Le processus de satiété empéché

Le microbiote communique donc directement avec le cerveau, lui permettant de contrôler la prise alimentaire. Les troubles tels la boulimie, les maladies comme l'obésité ou le diabète pourraient-elles être appréhendées différemment à l'aune de cette découverte ? Assurément estime le chercheur. "C'est là où on se rend compte que l'expression du libre arbitre -ai-je assez mangé, vais-je reprendre du fromage- ne dépend pas tant de notre décision  mais plutôt de ces fragments de bactéries  qui arrivent à atteindre notre cerveau et viennent inhiber le centre de l'appétit que l'on trouve dans l'hypothalamus. Ils agissent comme une anesthésie locale sur le phénomène de satiété".

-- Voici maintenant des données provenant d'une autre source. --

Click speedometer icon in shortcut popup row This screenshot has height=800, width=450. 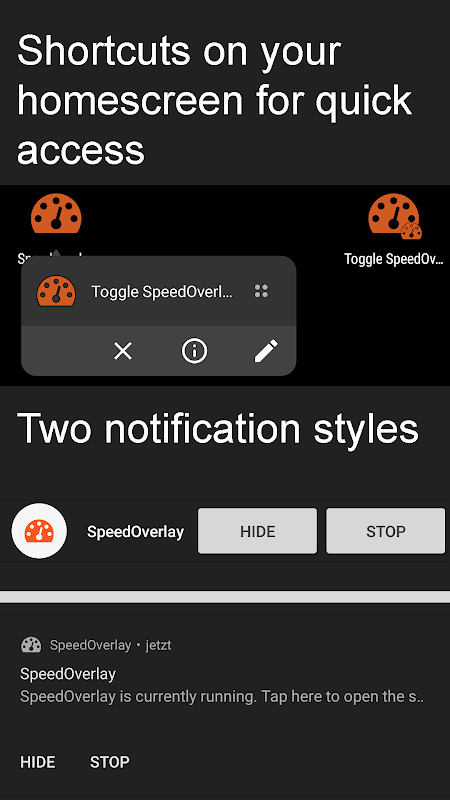pyautogui.click(x=56, y=291)
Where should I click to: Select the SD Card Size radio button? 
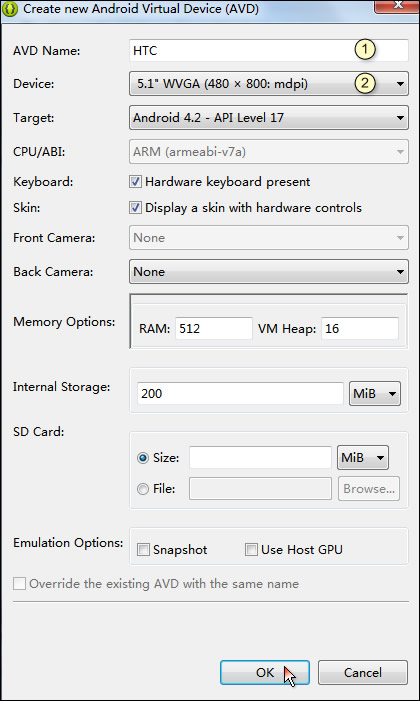(143, 458)
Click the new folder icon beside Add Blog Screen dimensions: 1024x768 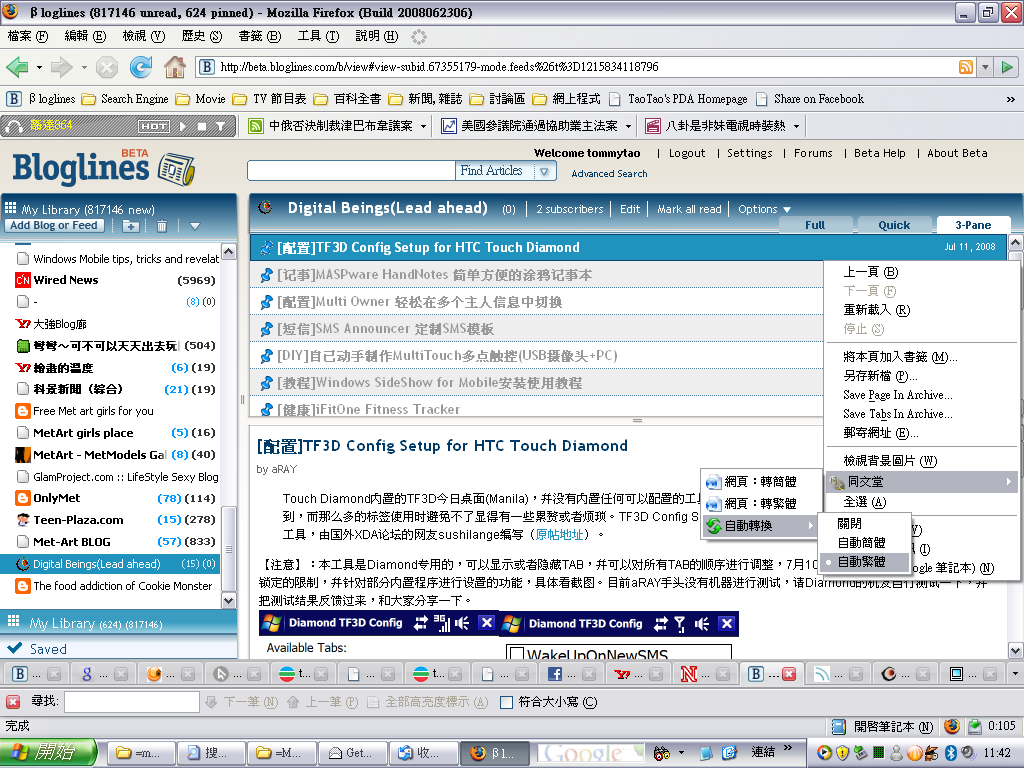point(130,226)
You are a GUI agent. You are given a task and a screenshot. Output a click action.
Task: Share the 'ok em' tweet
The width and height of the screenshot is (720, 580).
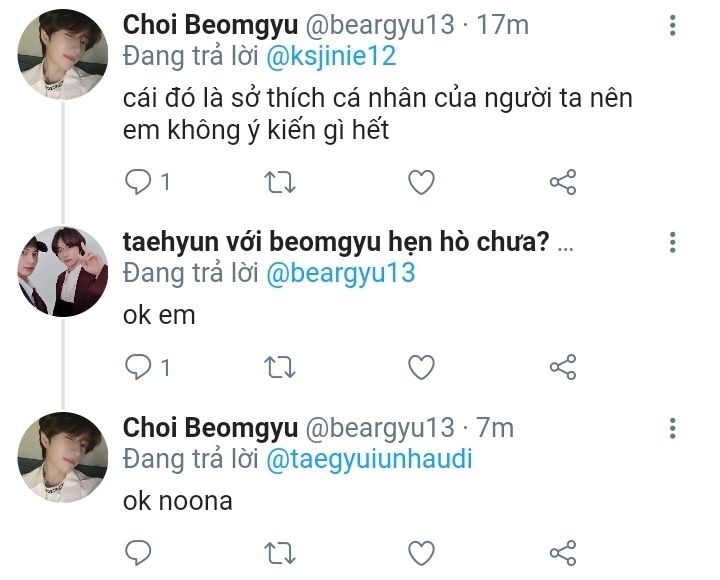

Dans la suite de l'enquête, Pierre-Marie Lledo et ses collègues vont analyser des cerveaux de personnes décédées afin de voir si l'expression du récepteur varie d'un individu à l'autre. Il se peut aussi que l'on découvre que le microbiote envoie les mauvais signaux à cause d'une alimentation déséquilibrée, trop peu riche en fibres ou trop sucrée par exemple. Peut-être aussi que la prise d'antibiotiques perturbe la flore intestinale au point de contrarier le bon fonctionnement de l'hypothalamus. Autant de pistes qui restent à explorer.